Can you freeze sauteed mushrooms?
You can freeze sauteed mushrooms, but they may not taste as fresh when thawed and reheated. If you freeze them, use a freezer-safe plastic bag, remove as much air as possible and label it with the date. For best results, use within three months.
You can also quickly freeze individual sauteed mushrooms on a baking sheet lined with parchment paper. You can add these to soups, stews, or pasta dishes without thawing. Once frozen, transfer to a freezer-safe bag.
To reheat frozen sauteed mushrooms:
- Thaw in the refrigerator overnight.
- Heat them in a skillet over medium-low heat until warmed through. To prevent the mushrooms from sticking, you may need to add a bit of oil to the pan.
- Serve immediately.
Recipes that include steakhouse mushrooms
As an ingredient or side dish:
1 Baked Portobello Mushrooms
A simple recipe for portobello mushrooms is suitable for both side dishes and main courses. Check the recipe here.
2 Grilled Portobello Mushroom Burgers
Portobello mushrooms make a hearty and healthy burger alternative. You can check the recipe here.
3 Sauteed Mushrooms
You can serve sauteed mushrooms as a side dish or top steak, chicken, or fish with this easy recipe.
4 Mushroom Risotto
Parmesan and mushrooms make this risotto creamy and flavorful. Recipe here.
5 Cream of Mushroom Soup
Mushroom and cream soup that is rich and creamy. Check the recipe here.
6 Mushroom Pizza
Mushrooms, onions, and cheese are topped on a pizza. Check the recipe here.
7 Mushroom Stroganoff
This Russian dish combines mushrooms, beef, and sour cream. Find the recipe here.
Texas Roadhouse Mushrooms Recipe
- 8 oz fresh mushrooms (sliced)
- 2 tablespoon butter
- 1 tablespoon brown sugar
- 1 tablespoon Worcestershire sauce
- ½ onions (sliced)
- 1 teaspoon garlic (minced)
- salt and pepper to taste
Clean the mushrooms:
- First, you’ll need to clean your mushrooms. I like to do this by giving them a quick rinse in cool water and then patting them dry with a paper towel. Mushrooms (particularly wild mushrooms) are like little sponges, so you don’t want to soak them, or they’ll absorb too much water. When your mushrooms are clean, slice them into thick pieces. Set them aside in a bowl.
Saute the mushrooms:
- Now it’s time to start cooking! Melt the butter in a large skillet over medium heat.
- Once the butter has melted, add the mushrooms and onions, arrange them in a single layer and let them cook for 3-5 minutes on medium heat. Do not stir. If you agitate the mushrooms too much, they’ll release their moisture and become soggy. So we want to let them cook undisturbed to get a nice brown.

--------

Quote the passage on freezing and cooking mushrooms word for word, the stretch from "You can freeze" through "the refrigerator overnight.".

(SOURCE DATA):
--------

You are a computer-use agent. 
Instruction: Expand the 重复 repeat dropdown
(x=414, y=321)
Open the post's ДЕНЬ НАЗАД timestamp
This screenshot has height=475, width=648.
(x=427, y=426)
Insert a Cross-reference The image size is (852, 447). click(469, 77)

--------

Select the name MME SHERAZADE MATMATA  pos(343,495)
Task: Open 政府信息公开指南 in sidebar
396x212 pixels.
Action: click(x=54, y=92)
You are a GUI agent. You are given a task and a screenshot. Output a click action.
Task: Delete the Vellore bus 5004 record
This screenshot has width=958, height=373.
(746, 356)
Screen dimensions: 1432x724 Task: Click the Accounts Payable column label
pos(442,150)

--------

(SOLUTION TO THE PROBLEM):
You can freeze sauteed mushrooms, but they may not taste as fresh when thawed and reheated. If you freeze them, use a freezer-safe plastic bag, remove as much air as possible and label it with the date. For best results, use within three months.
You can also quickly freeze individual sauteed mushrooms on a baking sheet lined with parchment paper. You can add these to soups, stews, or pasta dishes without thawing. Once frozen, transfer to a freezer-safe bag.
To reheat frozen sauteed mushrooms:
- Thaw in the refrigerator overnight.